Determine how many lines in the records hold the word "agent". Return the number alone.

### EXERCISE DATA ###

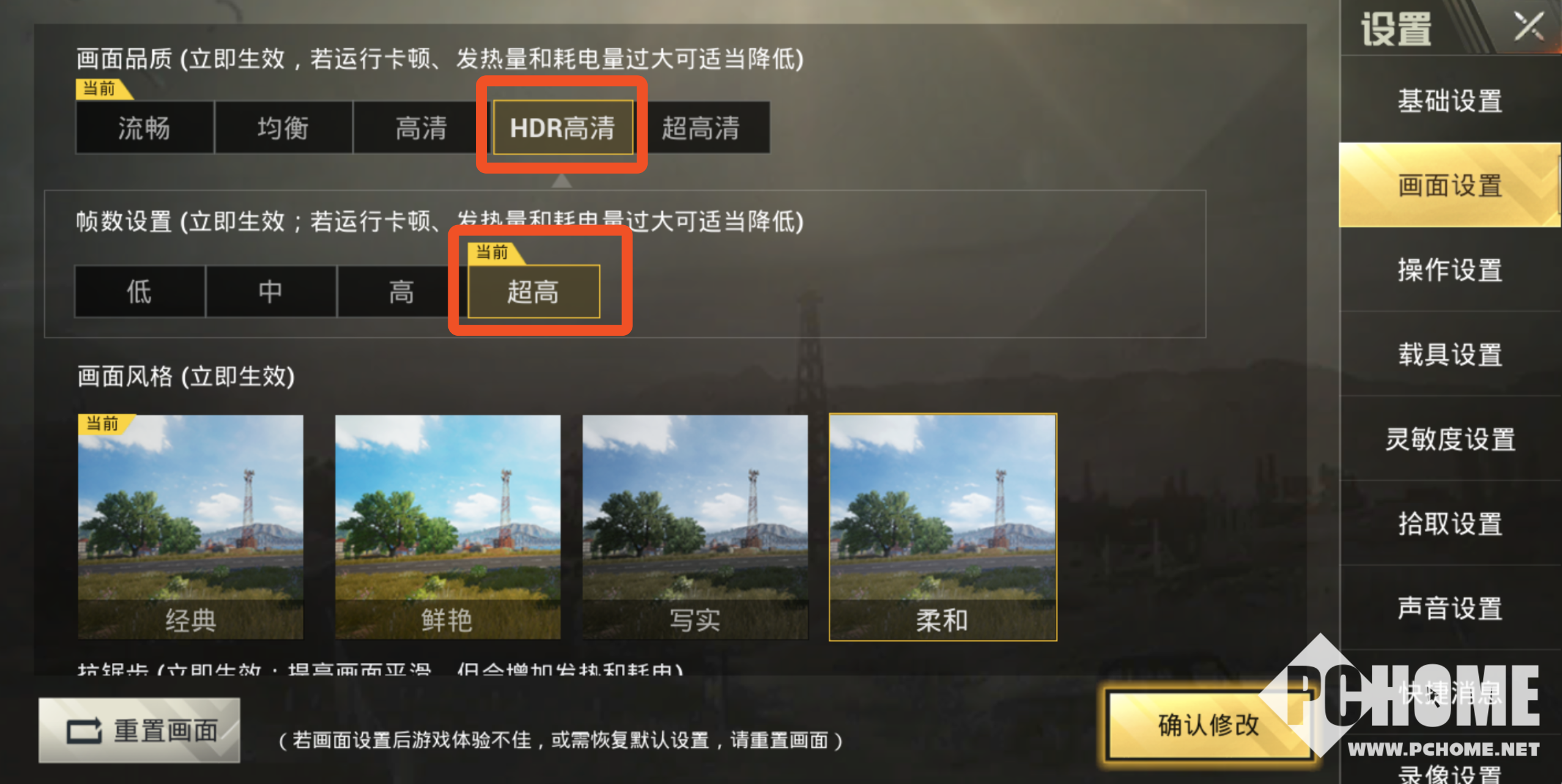The image size is (1562, 784).
Task: Set frame rate to 超高
Action: [533, 292]
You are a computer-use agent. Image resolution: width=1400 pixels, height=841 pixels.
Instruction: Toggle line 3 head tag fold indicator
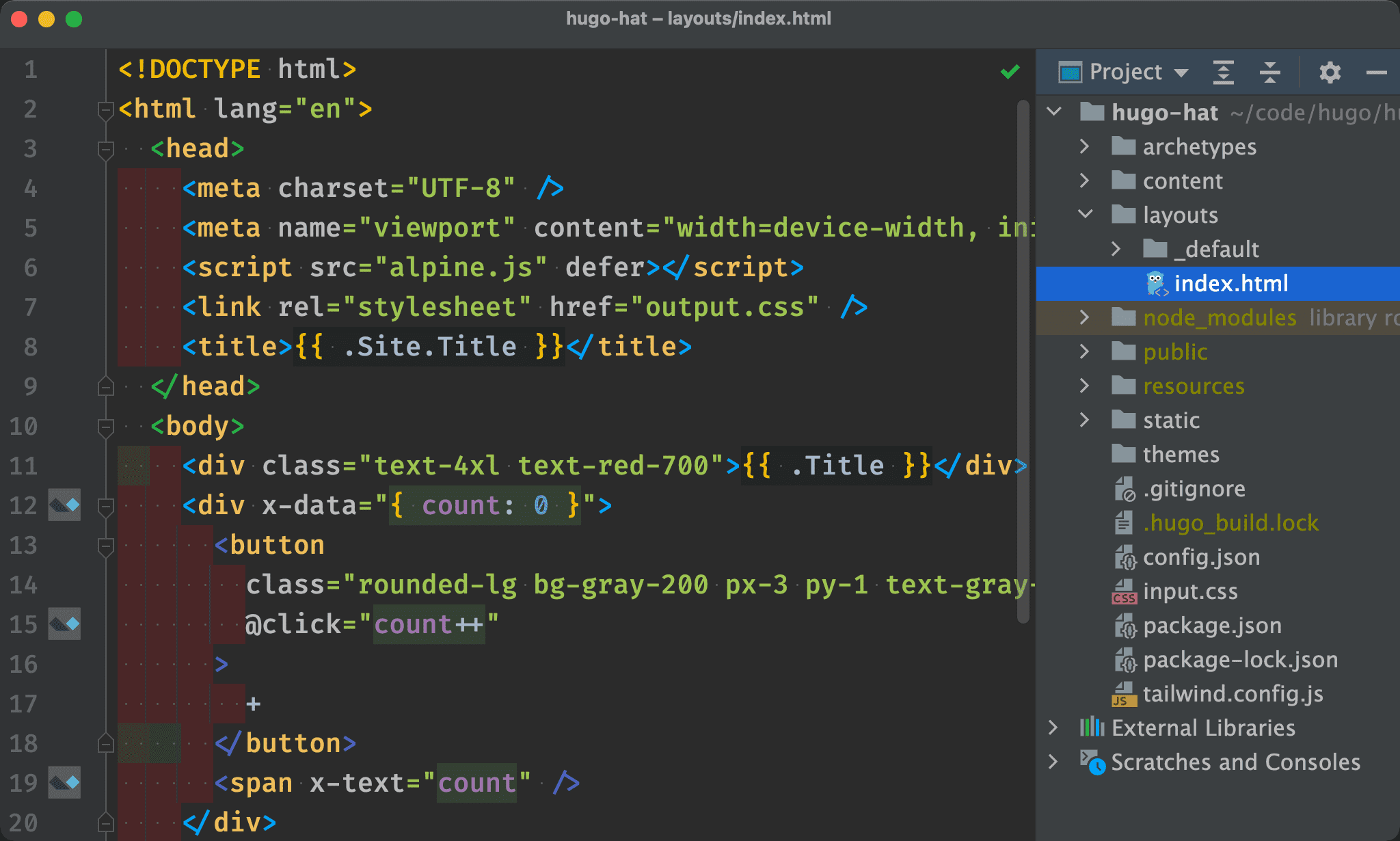pos(107,148)
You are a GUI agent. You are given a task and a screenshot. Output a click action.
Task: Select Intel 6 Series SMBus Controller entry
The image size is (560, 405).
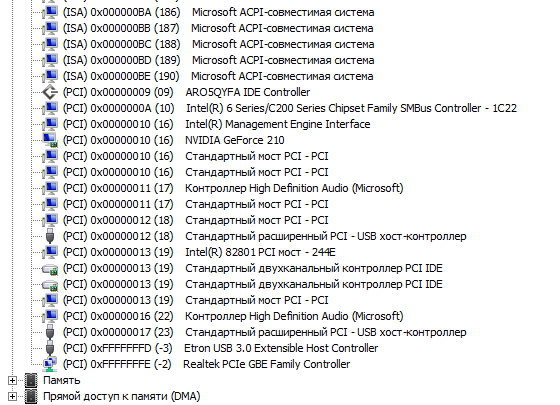coord(290,108)
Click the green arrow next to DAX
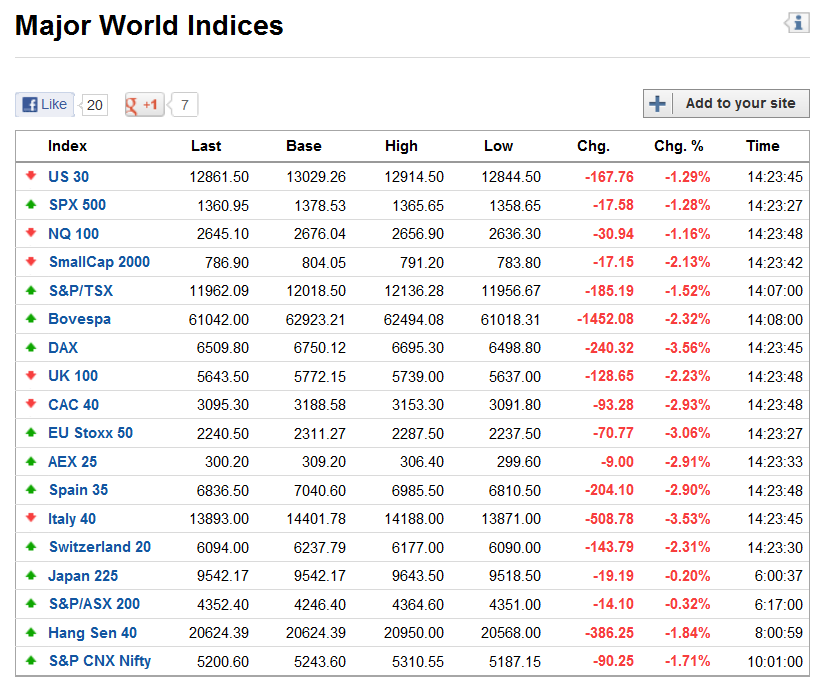This screenshot has width=819, height=684. click(31, 348)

###

◆ SOLVED EXERCISE: 2